Heinzelmännchenbrunnen - Pixie's Fountain

Just off the main square in the centre of Cologne is the Heinzelmännchenbrunnen; a fountain based on a local myth about pixies. Legend has it that during the night pixies would do artisans’ work for them. Until they were discovered by a tailor’s wife. The fountain is a tribute to August Kopisch, who in 1836 immortalised the legend in a poem called ‘Die Heinzelmännchen zu Köln’. Conservation of the fountain is sponsored by the adjacent Früh Brewery – a great place to enjoy a kölsch and traditional, local dishes while sightseeing.

Kolumba Museum, Cologne

Kolumba Museum is one of the oldest museums in Cologne, a collection of religious art from Late Antiquity to the 21st century. Highlights of this collection, including a Romanesque style crucifix and a 4th century glass cage cup, are on permanent display. As spectacular as the collection is, the museum itself is worth a visit. The celebrated Swiss architect Peter Zumthor has designed a strikingly simple building around the ruins of an ornate Gothic church that was severely damaged during the second World War.

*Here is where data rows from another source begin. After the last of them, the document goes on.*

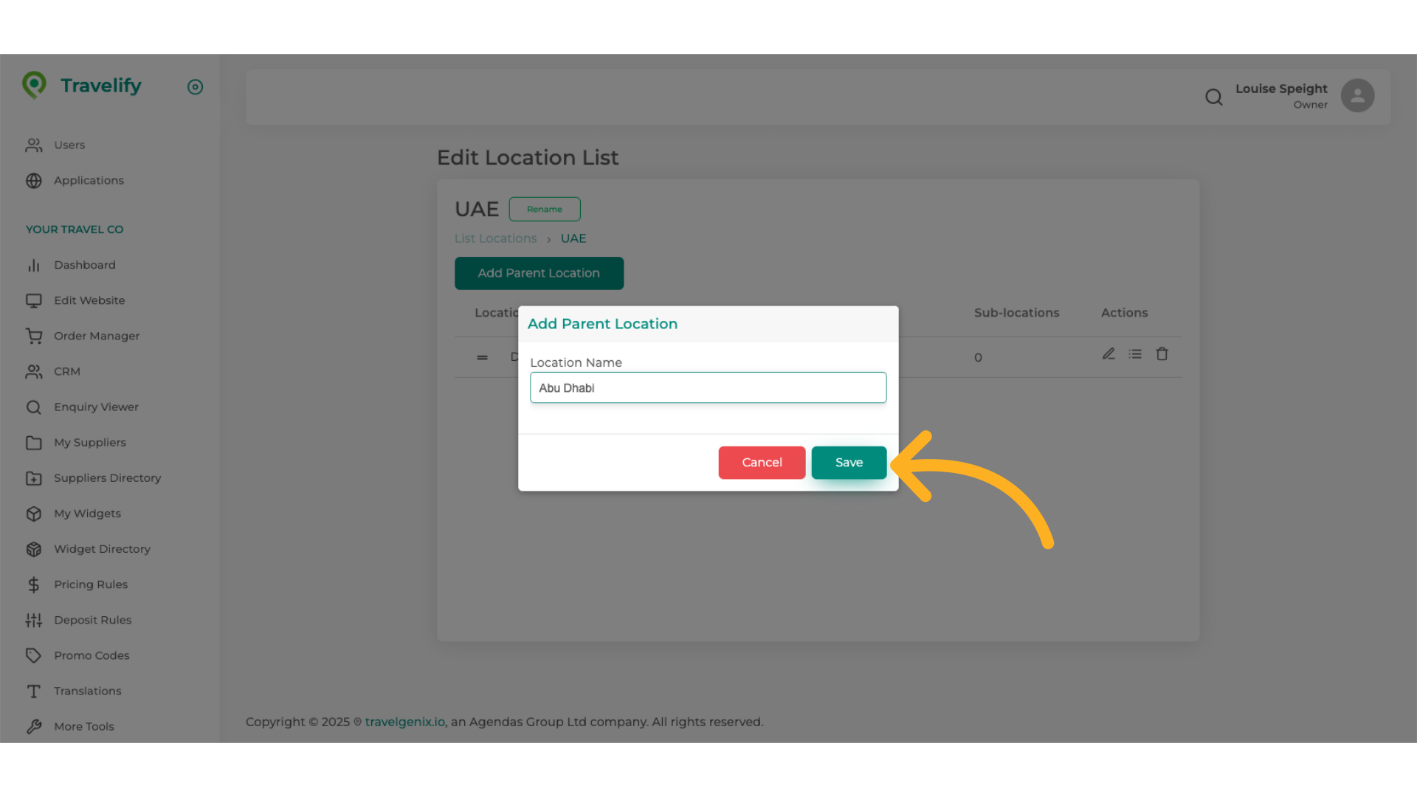The height and width of the screenshot is (797, 1417).
Task: Open Order Manager from sidebar
Action: (x=96, y=336)
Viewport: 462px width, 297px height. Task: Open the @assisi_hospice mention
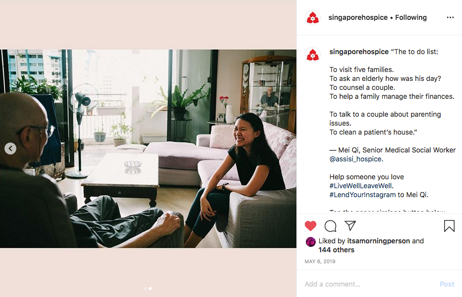click(x=355, y=159)
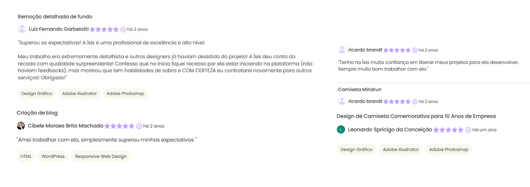This screenshot has height=187, width=530.
Task: Click the first star in Luiz Fernando's rating
Action: tap(93, 30)
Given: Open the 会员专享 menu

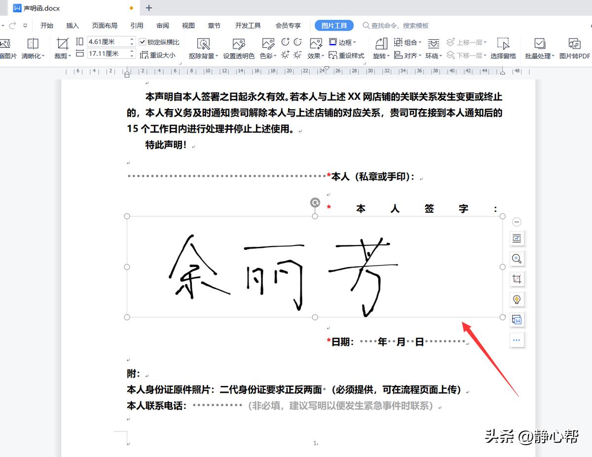Looking at the screenshot, I should click(288, 25).
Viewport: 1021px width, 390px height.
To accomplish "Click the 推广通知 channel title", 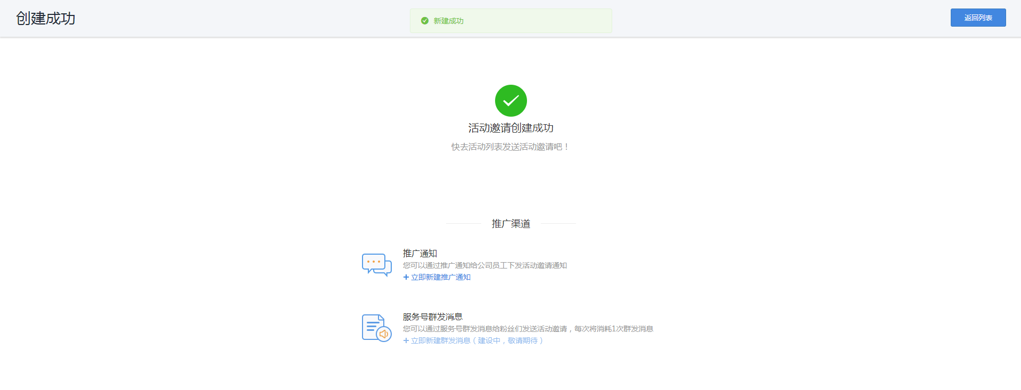I will tap(420, 253).
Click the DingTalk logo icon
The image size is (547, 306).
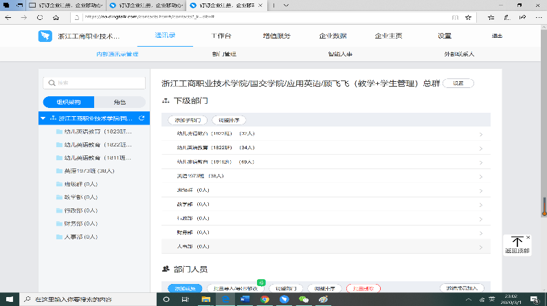45,36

NS Documentation Center - EL-DE Haus

From 1935 to 1945 EL-DE Haus was the headquarters of the Secret State Police for the administrative district of Cologne. It was from here that the Nazis orchestrated their reign of terror on the city. A permanent exhibition outlines the history of Cologne during the National Socialist era. In the cellar is the ‘Gestapo Prison’; with more than 1,800 wall inscriptions that bear witness to persecution, torture and murder, this is one of the best preserved detention sites of the Nazi era. The NS Documentation centre is Germany’s largest regional memorial site for the victims of Nazism.